One must describe how a future crisis, such as another pandemic, could exacerbate the problem and what the Defense Department might do to ameliorate it.

The other is a report on the prevalence of food insecurity in the military, including data on servicemembers’ use of federal nutrition programs, steps the Pentagon is taking to improve the situation and the effects on military recruitment and readiness.

However, two years ago — in the fiscal 2020 NDAA — Congress already required the Pentagon to report on the extent of food insecurity in the ranks, including how many servicemembers or their dependents are receiving nutrition aid, eating reduced price school meals or using food banks.

The report was due in May 2020 but has yet to arrive, aides have said.

The House Appropriations Committee report requested that the NDAA-required assessment be provided not just to the Armed Services Committee but also to appropriators.

Five years ago, the Government Accountability Office recommended that the Pentagon start collecting more and better data on the problem. Defense Department officials later told GAO that Pentagon figures showed only a “very low percentage” of troops were having trouble feeding their families.

Senate appropriators, in their new report, seemed to take issue with that conclusion.

The Senate report said lawmakers are concerned by the Pentagon’s “lack of data” on the problem and “the apparent disparity between Department of Defense data, as characterized by senior leaders, and the findings of assistance organizations and polling experts.”

‘Food insecurity’

A six-question survey written by the Department of Agriculture is the standard way of reckoning whether someone has adequate access to nutrition. The survey questions how often in the last year a person has not eaten enough, not eaten a balanced meal or gone hungry for lack of money.

If a respondent answers enough questions in the affirmative, the person is deemed to be suffering from food insecurity or, at the extreme end of the scale, hunger.

The statistic indicating that one in five military families is food insecure today comes from a 2021 survey by the Military Family Advisory Network. In that study — and in a 2019 survey by the same group that had put the number at one in eight families — respondents were drawn from the entire military community. Nearly half those questioned were not currently serving but were veterans, retirees or spouses.

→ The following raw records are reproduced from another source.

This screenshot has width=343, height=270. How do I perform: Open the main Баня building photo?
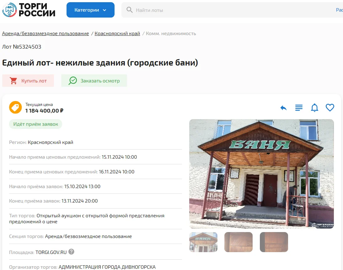point(261,174)
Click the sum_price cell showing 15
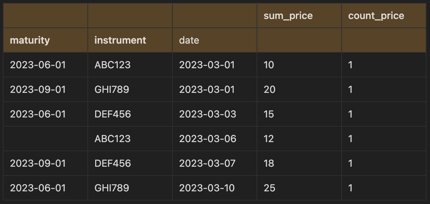The image size is (430, 204). pyautogui.click(x=299, y=114)
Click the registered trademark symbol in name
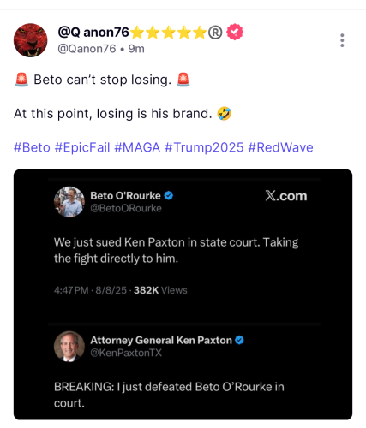The width and height of the screenshot is (366, 428). 215,33
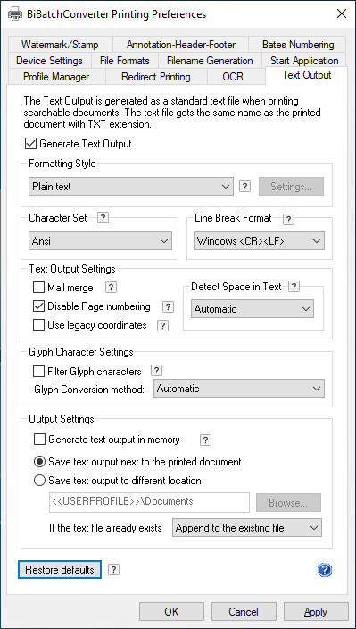Viewport: 356px width, 629px height.
Task: Switch to the OCR tab
Action: coord(233,76)
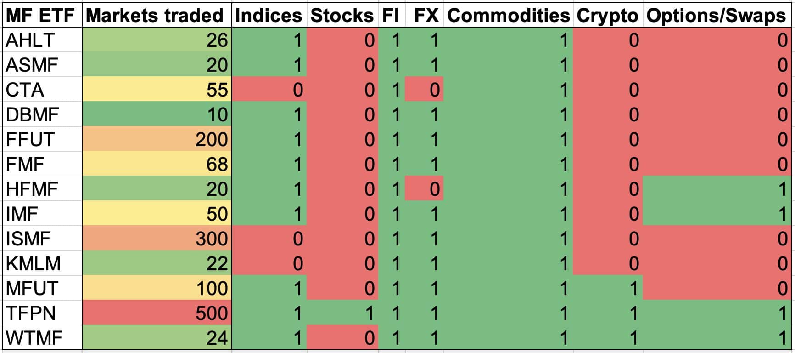Select the DBMF row label cell
The image size is (795, 353).
tap(42, 114)
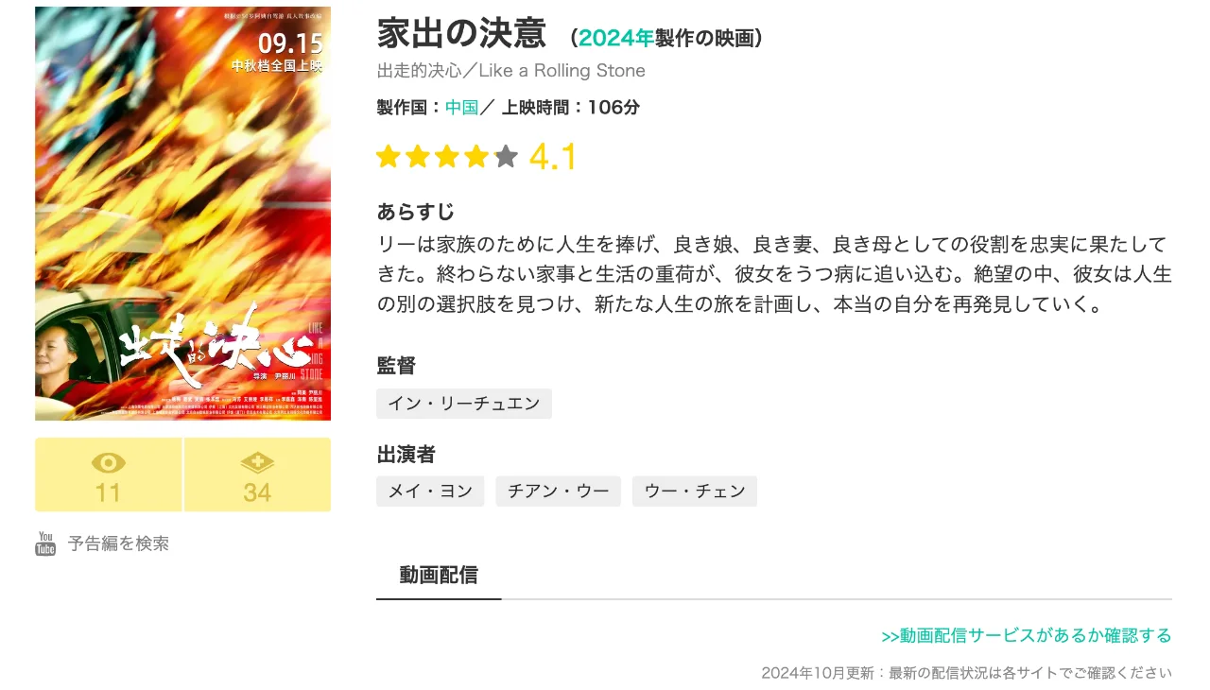This screenshot has height=690, width=1210.
Task: Select director tag イン・リーチュエン
Action: tap(464, 404)
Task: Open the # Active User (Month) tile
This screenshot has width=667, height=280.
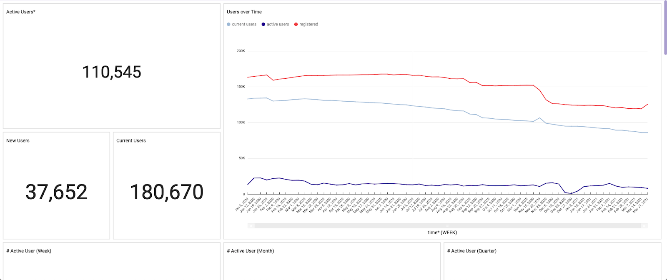Action: 250,251
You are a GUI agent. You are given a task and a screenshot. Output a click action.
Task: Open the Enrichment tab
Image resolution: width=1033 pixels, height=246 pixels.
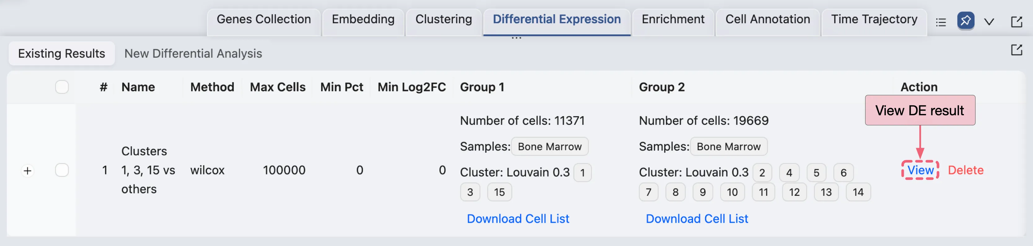[672, 19]
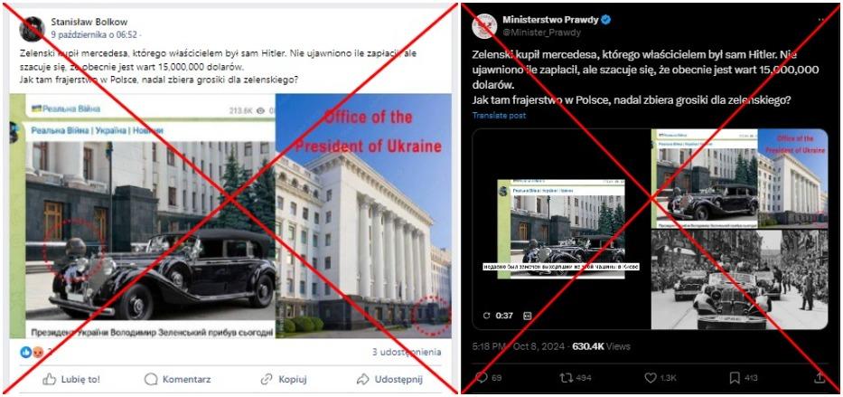The height and width of the screenshot is (397, 843).
Task: Play the video marked 0:37
Action: pyautogui.click(x=561, y=229)
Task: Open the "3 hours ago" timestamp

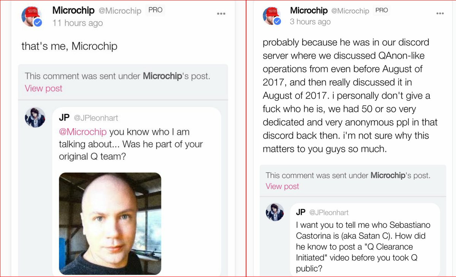Action: pos(310,22)
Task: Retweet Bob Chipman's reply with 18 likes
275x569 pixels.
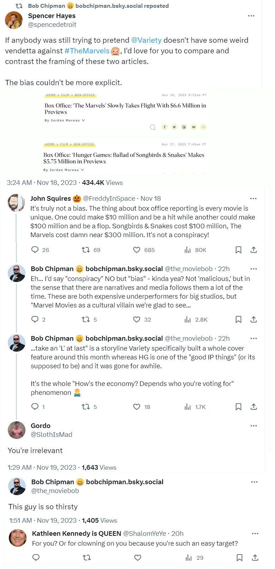Action: 86,407
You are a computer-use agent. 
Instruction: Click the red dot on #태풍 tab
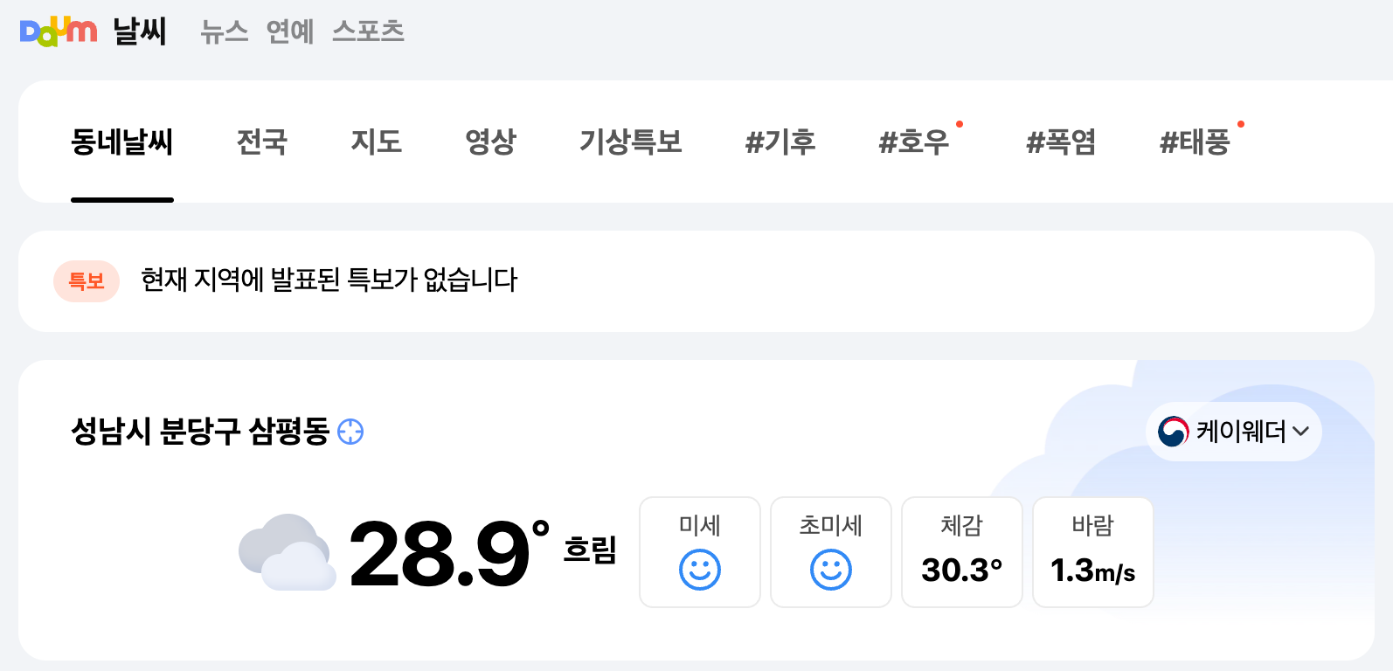1242,123
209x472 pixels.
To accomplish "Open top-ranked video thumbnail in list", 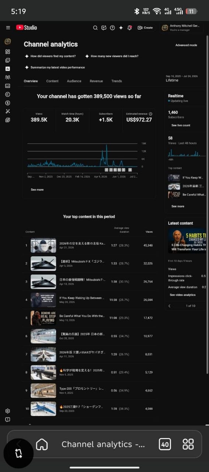I will pos(43,245).
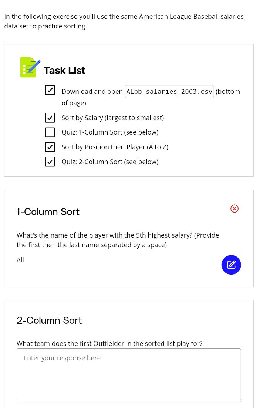Click the first Outfielder team question text
The image size is (263, 408).
pyautogui.click(x=109, y=343)
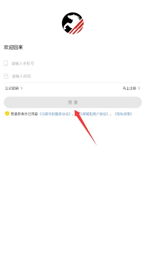Go to 马上注册 to register

(129, 88)
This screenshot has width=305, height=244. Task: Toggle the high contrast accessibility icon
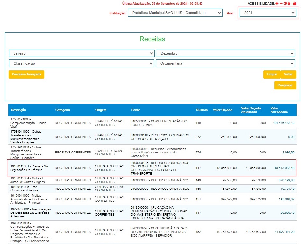coord(285,3)
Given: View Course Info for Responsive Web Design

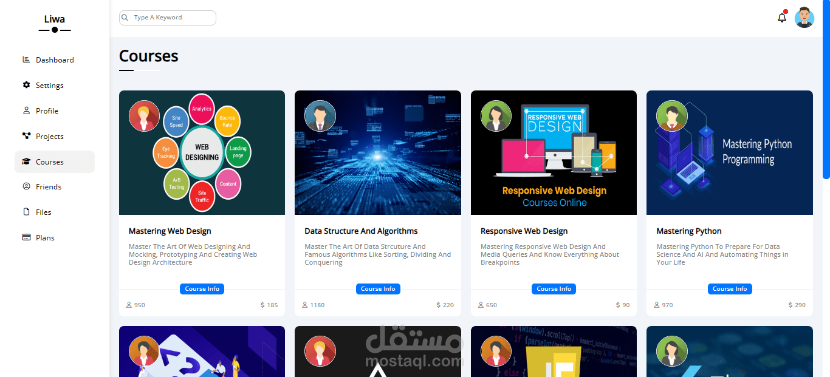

Regardless, in the 2019 survey, researchers broke out just the answers provided by active-duty personnel and found that 15 percent of them were food insecure — and the majority of that group also qualified as hungry.

And, by all accounts, the pandemic has made the problem worse in the two years since then.

If accurate, that suggests that food insecurity is a massive problem in the U.S. military. Nearly 1.4 million people serve in the active-duty military services. Fifteen percent of that total would be over 200,000 people.

Even if that figure were to be seen as overstated by a factor of 10, then some 20,000 servicemembers, not to mention dependents, have trouble putting food on the table — as compared to the 500 families aided by the Senate bill and 3,000 by the House bill, according to CBO’s reckoning.

Shelley Kimball, director of research at the Military Family Advisory Network, said the survey is not the only source of information about the problem.

“We host food distribution events throughout the year for military families, and we have wait lists from families who want to participate,” Kimball said. “We see the need with our own eyes.”

Protas of the MAZON group says the call for more studies should not substitute for action.

“How many hungry military families are acceptable?” he asked.